= Jeff Strain =

Video game designer

Jeff Strain is an American entrepreneur, CEO, and founder of three independent video game studios, most recently Possibility Space.

In 2000, Strain cofounded ArenaNet, where he worked as an executive producer and programmer on the popular online roleplaying game Guild Wars. ArenaNet was acquired by NCSoft in 2002, and Strain went on to become President of Product Development for the company's North American and European operations.

Strain left NCSoft in 2009 and founded Undead Labs, creators of zombie survival series State of Decay. Microsoft acquired Undead Labs in 2018, and Jeff Strain left the studio shortly after in 2019. As of August 2021, State of Decay 2 had over 10 million players worldwide.

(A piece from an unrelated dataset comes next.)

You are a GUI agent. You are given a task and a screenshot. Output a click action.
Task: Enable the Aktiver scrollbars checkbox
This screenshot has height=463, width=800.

In August of 2021, Strain published an open letter, calling for full unionization in the games industry.

In 2021, Jeff founded Possibility Space, a distributed studio based in New Orleans, LA. According to a press release, Strain and his team were working on "a joyful game that's been [his] dream for many years." In an interview, Strain said the game would be a AAA title. On April 12, 2024, Strain closed the studio citing "cancellation of the publishing relationship" and an as-yet-unpublished article from Kotaku reporter Ethan Gach, which had also allegedly prompted the closure of Crop Circle Games, a related studio and part of Strain's umbrella corporation, Prytania Media, a few days earlier.

Strain previously worked as a lead programmer on Blizzard Entertainment's MMORPG World of Warcraft; he also created the StarCraft campaign editor and worked on Diablo and Warcraft III.